Non finisce qui. Anche quando era solo un giovane regista della new wave di Praga, Milos aveva capito che la commedia era perfetta per esprimere i suoi impulsi rivoltosi. Al fuoco, pompieri! (1967) è apparentemente dedicato a una piccola città, ma tutto il film è avvolto in un sottotesto satirico pensato per colpire la tirannia del comunismo est-europeo, un sottotesto che gli è costato la censura. Taking Off, la sua prima pellicola americana, fu un flop, e nel 1971 Forman faticava a trovare lavoro nella sua nuova patria.
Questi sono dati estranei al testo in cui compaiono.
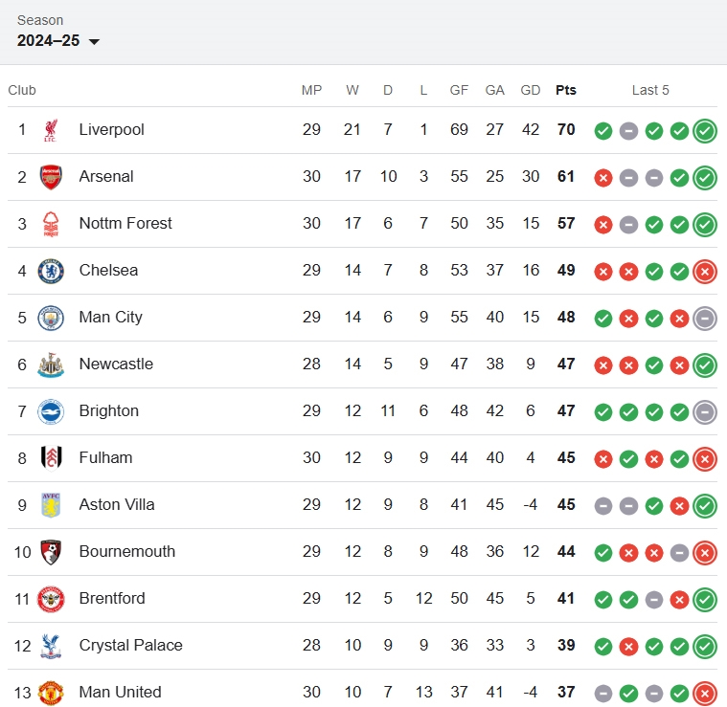The height and width of the screenshot is (707, 727).
Task: Click the Newcastle club crest
Action: point(51,365)
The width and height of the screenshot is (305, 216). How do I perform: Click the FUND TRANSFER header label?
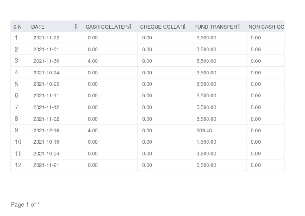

Poi, quattro anni dopo, ecco Qualcuno volò sul nido del cuculo, dedicato all’eroe tragico Randall Patrick McMurphy (Jack Nicholson) rinchiuso in un manicomio e determinato a combattere l’oppressione della dittatoriale infermiera Ratched. «Quella era anche la mia storia», mi raccontava del capolavoro che ha cambiato la carriera di Nicholson – «L’attore perfetto» -, la sua e quella di Louise Fletcher. «Era la mia lotta contro chi mi ha sempre detto di non fare quello che desideravo. Il partito comunista era la mia infermiera Ratched». Guardando il film è impossibile non notare l’empatia del regista verso i dimenticati, gli outsider. «Ho sorpreso tutta Hollywood con Hair, il mio film successivo», diceva. «Ma quale musical è più anticonformista di Hair?».
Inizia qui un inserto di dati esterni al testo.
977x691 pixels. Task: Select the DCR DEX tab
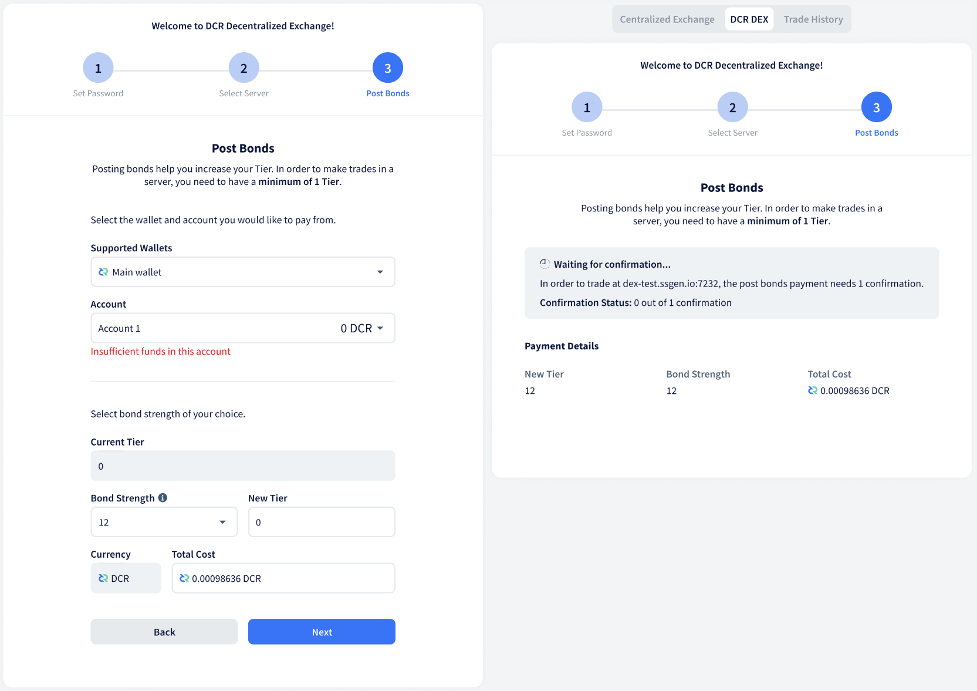click(x=749, y=19)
E così il regista famoso per dire “volti, mi interessano solo i volti. Il comportamento degli esseri umani” ha cominciato a dedicarsi alla storia, all’intreccio. «Volevo una struttura», mi ha detto di Amadeus, «nessuno voleva finanziare quel film». Abbiamo parlato della scena in cui Salieri (F. Murray Abraham, anche per lui un premio Oscar) ascolta con orrore la musica di Mozart, un genio che sa di non poter mai raggiungere. «Ok, hai ragione», mi diceva ridendo. «Sono sempre fissato con i volti. Nessun dialogo, connessioni tra umani». Per quanto riguarda i premi e il botteghino, invece, Milos era felice ma annoiato. «Non è qualcosa che posso controllare».
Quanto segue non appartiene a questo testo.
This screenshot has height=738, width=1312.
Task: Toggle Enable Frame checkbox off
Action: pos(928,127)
Così come non poteva controllare quello che diceva la critica delle sue ultime pellicole. «A qualcuno non frega niente di un film dedicato a Larry Flynt, un’editore porno che si è battuto contro la censura», mi ha detto. «A me sì». Poi mi ha spiegato che Man on the Moon, dedicato all’avanguardista della commedia Andy Kaufman, è il film «che più mi ha toccato emotivamente». Per questo ha chiamato i suoi gemelli – nati dal terzo matrimonio con Martina Zborilova – Andrew (per Kaufman) e James (per Jim Carrey, protagonista del film). «Molta gente non capisce Andy», mi diceva scuotendo la testa. «Molta gente non capisce me».
Non ho più visto Milos dopo il nostro incontro nella fattoria, ma è il nostro primo incontro a tornarmi in mente di continuo. Era poco che scrivevo di cinema, e lui era impegnato nella promozione di Ragtime. Insieme a lui c’era la James Cagney, una star tornata in scena dopo 20 anni di assenza solo grazie al regista. Aveva 81 anni, era fisicamente a pezzi e costretto su una sedia a rotelle. Nonostante tutto, però, per lo shooting fotografico si è alzato in piedi accanto al suo amico Milos.
Scattata la foto il regista l’ha aiutato a sedersi, e gli ha coperto le gambe con una coperta. È un’immagine indelebile, completamente priva di pietà o sentimenti fasulli. Ecco Cagney, felice di mostrarsi al mondo ancora forte; ecco Milos, con il ghigno di chi sa che il suo vecchio amico poteva alzarsi ancora. Due volti. Nessun dialogo. Solo due esseri umani. Puro Milos. Per me, l’essenza della sua anima e della sua arte.